■ **Brief**
Revise the material below so that every "How do I perform" becomes "How can I carry out", and leave all other text as it is.

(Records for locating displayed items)
==*==
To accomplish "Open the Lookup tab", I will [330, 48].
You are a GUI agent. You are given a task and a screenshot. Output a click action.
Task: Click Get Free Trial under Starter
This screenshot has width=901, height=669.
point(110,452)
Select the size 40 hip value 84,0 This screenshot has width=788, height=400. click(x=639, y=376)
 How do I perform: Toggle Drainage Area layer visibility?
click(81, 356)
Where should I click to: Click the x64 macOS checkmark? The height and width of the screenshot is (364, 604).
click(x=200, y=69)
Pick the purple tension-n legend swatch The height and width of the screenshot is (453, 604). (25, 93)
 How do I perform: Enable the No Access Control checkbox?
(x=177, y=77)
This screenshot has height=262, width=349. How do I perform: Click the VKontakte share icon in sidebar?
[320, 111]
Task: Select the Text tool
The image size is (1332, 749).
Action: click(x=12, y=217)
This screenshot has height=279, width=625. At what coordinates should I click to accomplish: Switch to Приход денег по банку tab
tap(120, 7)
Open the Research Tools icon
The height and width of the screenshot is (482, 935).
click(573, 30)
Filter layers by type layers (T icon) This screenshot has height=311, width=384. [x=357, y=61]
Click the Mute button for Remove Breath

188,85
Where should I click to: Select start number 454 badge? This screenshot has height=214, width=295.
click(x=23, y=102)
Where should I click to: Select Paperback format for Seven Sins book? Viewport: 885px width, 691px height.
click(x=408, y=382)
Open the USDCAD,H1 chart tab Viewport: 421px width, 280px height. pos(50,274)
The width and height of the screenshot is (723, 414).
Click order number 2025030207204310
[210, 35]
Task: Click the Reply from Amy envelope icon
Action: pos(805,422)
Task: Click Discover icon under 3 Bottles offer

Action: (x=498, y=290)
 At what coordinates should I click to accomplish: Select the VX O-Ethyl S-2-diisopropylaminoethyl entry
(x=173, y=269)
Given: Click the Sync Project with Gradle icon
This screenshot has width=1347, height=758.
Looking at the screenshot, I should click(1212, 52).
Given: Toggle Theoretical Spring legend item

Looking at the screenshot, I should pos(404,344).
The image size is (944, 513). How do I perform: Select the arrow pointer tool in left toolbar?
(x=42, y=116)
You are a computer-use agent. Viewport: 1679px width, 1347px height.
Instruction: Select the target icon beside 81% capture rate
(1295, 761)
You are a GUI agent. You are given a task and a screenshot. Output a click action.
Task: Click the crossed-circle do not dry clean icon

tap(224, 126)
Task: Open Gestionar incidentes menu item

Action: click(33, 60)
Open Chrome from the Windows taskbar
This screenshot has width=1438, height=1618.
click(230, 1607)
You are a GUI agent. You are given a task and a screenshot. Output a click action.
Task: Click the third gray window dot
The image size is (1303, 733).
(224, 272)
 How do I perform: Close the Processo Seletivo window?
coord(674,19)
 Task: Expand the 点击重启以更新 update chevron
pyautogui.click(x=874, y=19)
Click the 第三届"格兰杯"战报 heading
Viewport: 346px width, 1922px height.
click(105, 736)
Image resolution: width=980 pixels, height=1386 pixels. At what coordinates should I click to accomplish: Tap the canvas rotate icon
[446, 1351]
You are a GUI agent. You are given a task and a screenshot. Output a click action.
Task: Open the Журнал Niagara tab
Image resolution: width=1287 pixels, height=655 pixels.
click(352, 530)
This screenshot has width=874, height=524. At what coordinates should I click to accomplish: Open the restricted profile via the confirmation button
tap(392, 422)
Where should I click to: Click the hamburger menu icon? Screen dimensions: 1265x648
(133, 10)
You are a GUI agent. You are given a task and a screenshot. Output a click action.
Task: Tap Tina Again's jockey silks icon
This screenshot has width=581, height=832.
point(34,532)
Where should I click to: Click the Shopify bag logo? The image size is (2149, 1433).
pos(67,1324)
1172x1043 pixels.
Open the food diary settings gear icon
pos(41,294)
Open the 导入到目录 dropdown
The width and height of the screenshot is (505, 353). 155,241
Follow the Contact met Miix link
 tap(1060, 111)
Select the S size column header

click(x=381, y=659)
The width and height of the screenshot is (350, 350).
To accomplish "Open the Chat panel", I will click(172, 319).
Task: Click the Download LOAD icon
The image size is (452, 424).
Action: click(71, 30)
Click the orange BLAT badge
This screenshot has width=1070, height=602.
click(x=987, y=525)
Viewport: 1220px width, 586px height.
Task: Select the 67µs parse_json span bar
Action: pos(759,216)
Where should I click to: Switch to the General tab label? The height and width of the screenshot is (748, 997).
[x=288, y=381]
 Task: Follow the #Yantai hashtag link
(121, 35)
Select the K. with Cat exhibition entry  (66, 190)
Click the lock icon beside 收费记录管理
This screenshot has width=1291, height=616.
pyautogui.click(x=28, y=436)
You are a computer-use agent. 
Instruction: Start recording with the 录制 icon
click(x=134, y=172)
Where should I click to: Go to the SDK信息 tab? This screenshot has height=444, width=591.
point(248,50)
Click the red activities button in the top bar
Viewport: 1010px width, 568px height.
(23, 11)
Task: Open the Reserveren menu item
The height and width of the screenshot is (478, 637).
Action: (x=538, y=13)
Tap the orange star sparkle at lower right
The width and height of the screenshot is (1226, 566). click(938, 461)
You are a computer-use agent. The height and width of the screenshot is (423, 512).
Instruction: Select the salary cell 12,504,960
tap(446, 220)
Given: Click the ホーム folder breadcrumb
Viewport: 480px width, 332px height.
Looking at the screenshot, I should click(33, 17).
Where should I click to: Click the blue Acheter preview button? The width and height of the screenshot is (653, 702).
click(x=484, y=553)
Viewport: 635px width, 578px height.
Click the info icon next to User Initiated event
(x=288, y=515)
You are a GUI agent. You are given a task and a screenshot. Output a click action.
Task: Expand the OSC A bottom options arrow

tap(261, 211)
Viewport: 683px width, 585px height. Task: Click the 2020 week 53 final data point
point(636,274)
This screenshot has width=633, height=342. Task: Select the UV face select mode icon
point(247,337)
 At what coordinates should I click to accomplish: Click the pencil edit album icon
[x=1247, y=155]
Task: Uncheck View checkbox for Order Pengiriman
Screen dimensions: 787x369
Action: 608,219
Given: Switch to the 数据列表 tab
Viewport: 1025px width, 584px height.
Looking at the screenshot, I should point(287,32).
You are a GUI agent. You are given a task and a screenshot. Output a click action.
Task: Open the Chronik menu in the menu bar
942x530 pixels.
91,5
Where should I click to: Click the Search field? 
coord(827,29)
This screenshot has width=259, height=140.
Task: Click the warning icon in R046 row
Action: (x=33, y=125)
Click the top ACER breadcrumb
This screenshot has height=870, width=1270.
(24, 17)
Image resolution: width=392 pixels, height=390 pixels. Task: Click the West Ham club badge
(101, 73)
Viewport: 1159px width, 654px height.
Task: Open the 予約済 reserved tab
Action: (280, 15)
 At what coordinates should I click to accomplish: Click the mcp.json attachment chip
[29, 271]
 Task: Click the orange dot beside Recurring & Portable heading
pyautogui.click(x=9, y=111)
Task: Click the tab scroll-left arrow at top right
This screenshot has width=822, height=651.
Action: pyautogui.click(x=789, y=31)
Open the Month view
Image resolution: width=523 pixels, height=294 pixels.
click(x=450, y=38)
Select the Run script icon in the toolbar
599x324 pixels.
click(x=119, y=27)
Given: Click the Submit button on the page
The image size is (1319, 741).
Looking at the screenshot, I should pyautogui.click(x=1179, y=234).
==*==
■ **Result**
To accomplish "Open the Lookup tab", I will [330, 48].
You are a GUI agent. You are given a task and a screenshot. Output a click action.
Task: Click Get Free Trial under Starter
This screenshot has width=901, height=669.
point(110,452)
Select the size 40 hip value 84,0 This screenshot has width=788, height=400. click(x=639, y=376)
 How can I carry out: Toggle Drainage Area layer visibility?
click(81, 356)
Where should I click to: Click the x64 macOS checkmark? The height and width of the screenshot is (364, 604).
click(x=200, y=69)
Pick the purple tension-n legend swatch The height and width of the screenshot is (453, 604). (25, 93)
 How can I carry out: Enable the No Access Control checkbox?
(x=177, y=77)
This screenshot has height=262, width=349. How can I carry out: Click the VKontakte share icon in sidebar?
[320, 111]
Task: Select the Text tool
The image size is (1332, 749).
Action: click(x=12, y=217)
This screenshot has height=279, width=625. At what coordinates should I click to accomplish: Switch to Приход денег по банку tab
tap(120, 7)
Open the Research Tools icon
The height and width of the screenshot is (482, 935).
click(573, 30)
Filter layers by type layers (T icon) This screenshot has height=311, width=384. [x=357, y=61]
Click the Mute button for Remove Breath

188,85
Where should I click to: Select start number 454 badge? This screenshot has height=214, width=295.
click(x=23, y=102)
Where should I click to: Select Paperback format for Seven Sins book? Viewport: 885px width, 691px height.
click(x=408, y=382)
Open the USDCAD,H1 chart tab Viewport: 421px width, 280px height. pos(50,274)
The width and height of the screenshot is (723, 414).
Click order number 2025030207204310
[210, 35]
Task: Click the Reply from Amy envelope icon
Action: pos(805,422)
Task: Click Discover icon under 3 Bottles offer

Action: (x=498, y=290)
 At what coordinates should I click to accomplish: Select the VX O-Ethyl S-2-diisopropylaminoethyl entry
(x=173, y=269)
Given: Click the Sync Project with Gradle icon
This screenshot has width=1347, height=758.
Looking at the screenshot, I should click(1212, 52).
Given: Toggle Theoretical Spring legend item

Looking at the screenshot, I should pos(404,344).
The image size is (944, 513). How can I carry out: Select the arrow pointer tool in left toolbar?
(x=42, y=116)
You are a computer-use agent. Viewport: 1679px width, 1347px height.
Instruction: Select the target icon beside 81% capture rate
(1295, 761)
You are a GUI agent. You are given a task and a screenshot. Output a click action.
Task: Click the crossed-circle do not dry clean icon

tap(224, 126)
Task: Open Gestionar incidentes menu item

Action: click(33, 60)
Open Chrome from the Windows taskbar
This screenshot has width=1438, height=1618.
click(230, 1607)
You are a GUI agent. You are given a task and a screenshot. Output a click action.
Task: Click the third gray window dot
The image size is (1303, 733).
(224, 272)
 How can I carry out: Close the Processo Seletivo window?
coord(674,19)
 Task: Expand the 点击重启以更新 update chevron
pyautogui.click(x=874, y=19)
Click the 第三届"格兰杯"战报 heading
Viewport: 346px width, 1922px height.
click(105, 736)
Image resolution: width=980 pixels, height=1386 pixels. At what coordinates should I click to accomplish: Tap the canvas rotate icon
[446, 1351]
You are a GUI agent. You are given a task and a screenshot. Output a click action.
Task: Open the Журнал Niagara tab
Image resolution: width=1287 pixels, height=655 pixels.
click(352, 530)
This screenshot has width=874, height=524. At what coordinates should I click to accomplish: Open the restricted profile via the confirmation button
tap(392, 422)
Where should I click to: Click the hamburger menu icon? Screen dimensions: 1265x648
(133, 10)
You are a GUI agent. You are given a task and a screenshot. Output a click action.
Task: Tap Tina Again's jockey silks icon
This screenshot has width=581, height=832.
point(34,532)
Where should I click to: Click the Shopify bag logo? The image size is (2149, 1433).
pos(67,1324)
1172x1043 pixels.
Open the food diary settings gear icon
pos(41,294)
Open the 导入到目录 dropdown
The width and height of the screenshot is (505, 353). 155,241
Follow the Contact met Miix link
 tap(1060, 111)
Select the S size column header

click(x=381, y=659)
The width and height of the screenshot is (350, 350).
To accomplish "Open the Chat panel", I will click(172, 319).
Task: Click the Download LOAD icon
The image size is (452, 424).
Action: click(71, 30)
Click the orange BLAT badge
This screenshot has width=1070, height=602.
click(x=987, y=525)
Viewport: 1220px width, 586px height.
Task: Select the 67µs parse_json span bar
Action: pos(759,216)
Where should I click to: Switch to the General tab label? The height and width of the screenshot is (748, 997).
[x=288, y=381]
 Task: Follow the #Yantai hashtag link
(121, 35)
Select the K. with Cat exhibition entry  (66, 190)
Click the lock icon beside 收费记录管理
This screenshot has width=1291, height=616.
pyautogui.click(x=28, y=436)
You are a computer-use agent. 
Instruction: Start recording with the 录制 icon
click(x=134, y=172)
Where should I click to: Go to the SDK信息 tab? This screenshot has height=444, width=591.
point(248,50)
Click the red activities button in the top bar
Viewport: 1010px width, 568px height.
(23, 11)
Task: Open the Reserveren menu item
The height and width of the screenshot is (478, 637).
Action: (x=538, y=13)
Tap the orange star sparkle at lower right
The width and height of the screenshot is (1226, 566). click(938, 461)
You are a computer-use agent. The height and width of the screenshot is (423, 512).
Instruction: Select the salary cell 12,504,960
tap(446, 220)
Given: Click the ホーム folder breadcrumb
Viewport: 480px width, 332px height.
Looking at the screenshot, I should click(33, 17).
Where should I click to: Click the blue Acheter preview button? The width and height of the screenshot is (653, 702).
click(x=484, y=553)
Viewport: 635px width, 578px height.
Click the info icon next to User Initiated event
(x=288, y=515)
You are a GUI agent. You are given a task and a screenshot. Output a click action.
Task: Expand the OSC A bottom options arrow

tap(261, 211)
Viewport: 683px width, 585px height. Task: Click the 2020 week 53 final data point
point(636,274)
This screenshot has width=633, height=342. Task: Select the UV face select mode icon
point(247,337)
 At what coordinates should I click to accomplish: Click the pencil edit album icon
[x=1247, y=155]
Task: Uncheck View checkbox for Order Pengiriman
Screen dimensions: 787x369
Action: 608,219
Given: Switch to the 数据列表 tab
Viewport: 1025px width, 584px height.
Looking at the screenshot, I should point(287,32).
You are a GUI agent. You are given a task and a screenshot. Output a click action.
Task: Open the Chronik menu in the menu bar
942x530 pixels.
91,5
Where should I click to: Click the Search field? 
coord(827,29)
This screenshot has width=259, height=140.
Task: Click the warning icon in R046 row
Action: (x=33, y=125)
Click the top ACER breadcrumb
This screenshot has height=870, width=1270.
(24, 17)
Image resolution: width=392 pixels, height=390 pixels. Task: Click the West Ham club badge
(101, 73)
Viewport: 1159px width, 654px height.
Task: Open the 予約済 reserved tab
Action: (280, 15)
 At what coordinates should I click to accomplish: Click the mcp.json attachment chip
[29, 271]
 Task: Click the orange dot beside Recurring & Portable heading
pyautogui.click(x=9, y=111)
Task: Click the tab scroll-left arrow at top right
This screenshot has width=822, height=651.
Action: pyautogui.click(x=789, y=31)
Open the Month view
Image resolution: width=523 pixels, height=294 pixels.
click(x=450, y=38)
Select the Run script icon in the toolbar
599x324 pixels.
click(x=119, y=27)
Given: Click the Submit button on the page
The image size is (1319, 741).
Looking at the screenshot, I should pyautogui.click(x=1179, y=234).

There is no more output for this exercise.